◆ Study text:
== == ==
Home Pge, Site Index, Search, Help

'Cocoon : The Return' (PG)

By Desson Howe
November 25, 1988

THOSE rejuvenated old folks from "Cocoon" are back from outer space and Eternal Youth because they miss friends and family. Their Antarean hosts are back because their alien eggs are in danger.


They're really back because "Cocoon" producers Richard and Lili Zanuck and David Brown said, "Hey! What about 'Cocoon: The Return'?"

Actually, "The Return" is a pleasant if superfluous invasion of your local theaters. Everyone in front of the Cocoon Uno camera is back, including Don Ameche, Wilford Brimley, Brian Dennehy, Hume Cronyn, Jessica Tandy, Steve Guttenberg and nine others. It's nice to see the old codgers still alive, kicking and making whoopee.

But don't look for more than extra-terrestrial homecoming. Where "Cocoon" tickled the fancy (with rekindled desires, everlasting life, cures for terminal diseases and moon-walking for the very old), "Return" is Auld Lang Science-fiction: Grandparents Brimley and Maureen Stapleton visit grandson Barret Oliver (the 9-year-old is now 14) again. Tandy gets a job helping pre-schoolers. Newlyweds Ameche and Gwen Verdon discover pregnancy isn't just for the young. Boat-tour hustler Guttenberg re-encounters space beaut Tahnee Welch, and they again experience that special-effects equivalent of safe sex (low on body contact, high on electricity)).

Just about everyone tries to set up curmudgeon Jack Gilford (widower Bernie, who stayed behind) with feisty hotel manager (and "Cocoon" newcomer) Elaine Stritch. And deep in subplot backwaters, the St. Petersburg Oceanographic Institute apprehends an alien pod and endangers the life of its fetus, to the chagrin of sensitive scientist Courteney Cox.
== == ==
◆ Complete the following:
[A] In the review of "Cocoon: The Return," who are named as the producers of "Cocoon"?
[B] In the review of "Cocoon: The Return," list every performer named in the sentence that begins "Everyone in front of the Cocoon Uno camera is back."
[C] Repeat word for word the part of the review that begins at the words "THOSE rejuvenated old" and stops after "are in danger.".
The material after this point is not needed for anything here.
== == ==
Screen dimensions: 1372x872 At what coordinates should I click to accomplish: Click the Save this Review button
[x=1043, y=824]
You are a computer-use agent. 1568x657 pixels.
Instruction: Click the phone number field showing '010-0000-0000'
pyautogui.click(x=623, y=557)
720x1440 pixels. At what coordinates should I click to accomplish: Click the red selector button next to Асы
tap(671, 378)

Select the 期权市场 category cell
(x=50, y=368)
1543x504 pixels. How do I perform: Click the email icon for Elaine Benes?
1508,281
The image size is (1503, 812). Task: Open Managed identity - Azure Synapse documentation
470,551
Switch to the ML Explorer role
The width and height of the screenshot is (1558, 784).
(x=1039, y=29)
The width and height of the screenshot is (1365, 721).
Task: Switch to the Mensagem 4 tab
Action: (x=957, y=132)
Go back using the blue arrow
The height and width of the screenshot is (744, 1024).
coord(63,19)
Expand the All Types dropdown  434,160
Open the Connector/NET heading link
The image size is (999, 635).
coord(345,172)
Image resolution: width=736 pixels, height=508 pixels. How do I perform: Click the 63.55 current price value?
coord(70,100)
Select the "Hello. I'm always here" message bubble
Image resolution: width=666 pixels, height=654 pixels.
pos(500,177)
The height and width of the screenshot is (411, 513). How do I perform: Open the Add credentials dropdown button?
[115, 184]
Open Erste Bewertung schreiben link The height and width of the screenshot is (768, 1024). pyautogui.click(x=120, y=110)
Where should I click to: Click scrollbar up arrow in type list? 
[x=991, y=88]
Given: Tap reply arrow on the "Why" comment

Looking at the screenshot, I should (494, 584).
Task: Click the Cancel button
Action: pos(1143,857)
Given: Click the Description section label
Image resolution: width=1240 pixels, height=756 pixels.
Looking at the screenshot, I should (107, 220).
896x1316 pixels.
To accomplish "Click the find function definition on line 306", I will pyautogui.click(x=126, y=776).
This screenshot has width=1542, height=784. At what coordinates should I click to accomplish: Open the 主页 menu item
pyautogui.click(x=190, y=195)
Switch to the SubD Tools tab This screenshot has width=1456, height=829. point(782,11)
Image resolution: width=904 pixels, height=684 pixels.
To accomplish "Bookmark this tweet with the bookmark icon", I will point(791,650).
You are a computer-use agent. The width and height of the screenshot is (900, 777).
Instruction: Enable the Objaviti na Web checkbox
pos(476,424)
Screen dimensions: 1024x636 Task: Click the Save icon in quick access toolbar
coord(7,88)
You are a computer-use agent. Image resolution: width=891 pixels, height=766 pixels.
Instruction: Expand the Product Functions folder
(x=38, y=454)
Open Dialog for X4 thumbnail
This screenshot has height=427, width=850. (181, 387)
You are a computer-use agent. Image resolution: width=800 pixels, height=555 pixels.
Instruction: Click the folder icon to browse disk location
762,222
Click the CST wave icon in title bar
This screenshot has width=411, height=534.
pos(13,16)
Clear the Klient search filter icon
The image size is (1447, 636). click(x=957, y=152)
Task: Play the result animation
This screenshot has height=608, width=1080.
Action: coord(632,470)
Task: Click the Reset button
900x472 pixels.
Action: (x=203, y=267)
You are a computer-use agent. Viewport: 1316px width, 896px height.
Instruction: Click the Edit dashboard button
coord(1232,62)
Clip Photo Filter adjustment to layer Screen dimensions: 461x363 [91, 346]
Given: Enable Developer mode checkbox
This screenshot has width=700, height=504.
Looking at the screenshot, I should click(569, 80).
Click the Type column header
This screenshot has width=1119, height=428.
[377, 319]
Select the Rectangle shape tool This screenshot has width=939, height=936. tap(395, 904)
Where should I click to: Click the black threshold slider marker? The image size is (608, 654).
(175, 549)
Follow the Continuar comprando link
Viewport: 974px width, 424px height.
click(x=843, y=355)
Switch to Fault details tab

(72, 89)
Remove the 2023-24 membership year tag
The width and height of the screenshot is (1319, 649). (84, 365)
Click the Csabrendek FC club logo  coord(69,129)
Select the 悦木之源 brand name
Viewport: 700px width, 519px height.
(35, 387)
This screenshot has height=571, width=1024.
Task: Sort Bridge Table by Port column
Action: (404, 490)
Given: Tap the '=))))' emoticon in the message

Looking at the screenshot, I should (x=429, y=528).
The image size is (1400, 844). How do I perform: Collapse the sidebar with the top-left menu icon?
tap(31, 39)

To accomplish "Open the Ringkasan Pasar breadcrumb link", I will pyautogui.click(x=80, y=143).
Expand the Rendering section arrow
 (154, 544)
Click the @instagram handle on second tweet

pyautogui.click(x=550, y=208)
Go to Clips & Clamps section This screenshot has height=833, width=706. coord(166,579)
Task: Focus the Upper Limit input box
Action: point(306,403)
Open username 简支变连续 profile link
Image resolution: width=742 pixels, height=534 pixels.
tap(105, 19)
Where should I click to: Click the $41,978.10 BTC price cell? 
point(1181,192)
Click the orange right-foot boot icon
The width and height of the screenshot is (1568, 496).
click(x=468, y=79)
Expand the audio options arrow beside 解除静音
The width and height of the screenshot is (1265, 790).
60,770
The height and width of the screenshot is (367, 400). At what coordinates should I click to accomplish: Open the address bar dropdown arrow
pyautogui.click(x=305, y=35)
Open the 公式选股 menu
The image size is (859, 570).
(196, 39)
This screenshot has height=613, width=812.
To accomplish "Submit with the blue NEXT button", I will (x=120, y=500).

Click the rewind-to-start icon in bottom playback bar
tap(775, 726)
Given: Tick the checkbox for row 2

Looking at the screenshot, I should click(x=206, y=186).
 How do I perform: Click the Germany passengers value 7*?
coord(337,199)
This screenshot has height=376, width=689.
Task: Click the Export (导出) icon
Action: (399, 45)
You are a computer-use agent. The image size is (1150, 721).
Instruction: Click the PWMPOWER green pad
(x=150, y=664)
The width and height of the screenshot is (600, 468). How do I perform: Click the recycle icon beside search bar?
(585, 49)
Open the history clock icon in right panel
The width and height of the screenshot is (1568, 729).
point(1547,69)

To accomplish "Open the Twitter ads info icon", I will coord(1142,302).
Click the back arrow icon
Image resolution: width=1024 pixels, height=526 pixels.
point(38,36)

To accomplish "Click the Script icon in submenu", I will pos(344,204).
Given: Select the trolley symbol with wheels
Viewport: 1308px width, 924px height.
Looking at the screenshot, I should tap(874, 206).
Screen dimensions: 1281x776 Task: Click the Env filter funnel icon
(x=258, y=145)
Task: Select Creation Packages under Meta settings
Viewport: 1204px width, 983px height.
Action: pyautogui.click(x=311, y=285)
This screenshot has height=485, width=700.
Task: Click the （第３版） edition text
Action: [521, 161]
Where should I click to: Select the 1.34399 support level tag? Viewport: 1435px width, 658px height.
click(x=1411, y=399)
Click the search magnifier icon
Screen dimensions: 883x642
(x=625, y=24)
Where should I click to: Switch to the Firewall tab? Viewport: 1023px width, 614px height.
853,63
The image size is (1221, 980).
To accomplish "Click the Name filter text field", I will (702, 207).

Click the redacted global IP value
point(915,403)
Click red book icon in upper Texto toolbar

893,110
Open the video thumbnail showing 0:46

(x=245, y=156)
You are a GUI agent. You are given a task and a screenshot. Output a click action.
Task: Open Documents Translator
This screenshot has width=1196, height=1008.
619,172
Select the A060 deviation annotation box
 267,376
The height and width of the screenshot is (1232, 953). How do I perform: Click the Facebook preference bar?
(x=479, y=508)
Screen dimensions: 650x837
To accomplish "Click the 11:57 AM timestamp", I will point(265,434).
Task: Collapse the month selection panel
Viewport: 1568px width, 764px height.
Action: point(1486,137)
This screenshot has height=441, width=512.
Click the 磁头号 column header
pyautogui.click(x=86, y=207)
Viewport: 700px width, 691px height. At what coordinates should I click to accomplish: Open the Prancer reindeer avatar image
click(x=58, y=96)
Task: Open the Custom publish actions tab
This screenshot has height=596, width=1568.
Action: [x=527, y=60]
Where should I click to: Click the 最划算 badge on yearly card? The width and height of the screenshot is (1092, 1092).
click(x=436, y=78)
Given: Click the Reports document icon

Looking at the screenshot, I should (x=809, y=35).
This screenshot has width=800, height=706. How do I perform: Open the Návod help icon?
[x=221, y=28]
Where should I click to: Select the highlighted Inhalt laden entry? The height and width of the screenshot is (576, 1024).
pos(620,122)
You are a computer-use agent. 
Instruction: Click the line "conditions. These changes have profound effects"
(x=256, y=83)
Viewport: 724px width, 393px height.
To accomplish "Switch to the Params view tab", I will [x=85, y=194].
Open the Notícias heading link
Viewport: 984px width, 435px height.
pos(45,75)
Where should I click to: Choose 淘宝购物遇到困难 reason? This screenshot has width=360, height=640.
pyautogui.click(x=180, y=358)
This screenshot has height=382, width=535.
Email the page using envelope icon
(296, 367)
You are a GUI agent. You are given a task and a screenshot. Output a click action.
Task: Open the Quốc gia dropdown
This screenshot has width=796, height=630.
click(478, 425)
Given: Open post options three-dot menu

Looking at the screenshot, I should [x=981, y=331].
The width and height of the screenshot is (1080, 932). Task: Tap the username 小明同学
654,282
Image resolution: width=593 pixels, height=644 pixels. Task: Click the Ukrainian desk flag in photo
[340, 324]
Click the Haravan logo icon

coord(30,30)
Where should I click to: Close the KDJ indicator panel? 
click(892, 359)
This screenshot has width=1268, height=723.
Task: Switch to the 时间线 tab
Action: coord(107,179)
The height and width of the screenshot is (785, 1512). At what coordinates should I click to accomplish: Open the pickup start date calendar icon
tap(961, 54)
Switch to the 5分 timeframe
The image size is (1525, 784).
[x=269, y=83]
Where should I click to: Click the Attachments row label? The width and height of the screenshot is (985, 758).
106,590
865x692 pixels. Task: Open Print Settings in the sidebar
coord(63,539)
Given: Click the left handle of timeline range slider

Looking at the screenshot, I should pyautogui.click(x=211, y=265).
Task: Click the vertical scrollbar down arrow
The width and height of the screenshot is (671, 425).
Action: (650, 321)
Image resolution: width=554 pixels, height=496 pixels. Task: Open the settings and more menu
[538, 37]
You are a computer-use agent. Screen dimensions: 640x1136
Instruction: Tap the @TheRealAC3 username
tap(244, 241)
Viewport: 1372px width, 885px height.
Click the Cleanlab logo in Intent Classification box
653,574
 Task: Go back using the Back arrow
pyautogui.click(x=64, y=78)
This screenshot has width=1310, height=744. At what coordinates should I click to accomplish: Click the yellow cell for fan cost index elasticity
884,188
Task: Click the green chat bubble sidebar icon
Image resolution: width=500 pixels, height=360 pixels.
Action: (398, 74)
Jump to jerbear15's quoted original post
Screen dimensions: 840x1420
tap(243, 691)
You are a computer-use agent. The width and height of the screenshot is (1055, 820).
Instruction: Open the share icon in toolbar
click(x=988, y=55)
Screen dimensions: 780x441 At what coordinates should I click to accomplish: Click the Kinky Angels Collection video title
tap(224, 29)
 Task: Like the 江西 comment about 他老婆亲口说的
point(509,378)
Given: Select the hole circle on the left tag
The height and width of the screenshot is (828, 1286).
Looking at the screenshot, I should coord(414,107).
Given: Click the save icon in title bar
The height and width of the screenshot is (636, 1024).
== == ==
◆ Answers provided:
[A] Richard and Lili Zanuck and David Brown.

[B] Don Ameche, Wilford Brimley, Brian Dennehy, Hume Cronyn, Jessica Tandy, Steve Guttenberg

[C]
THOSE rejuvenated old folks from "Cocoon" are back from outer space and Eternal Youth because they miss friends and family. Their Antarean hosts are back because their alien eggs are in danger.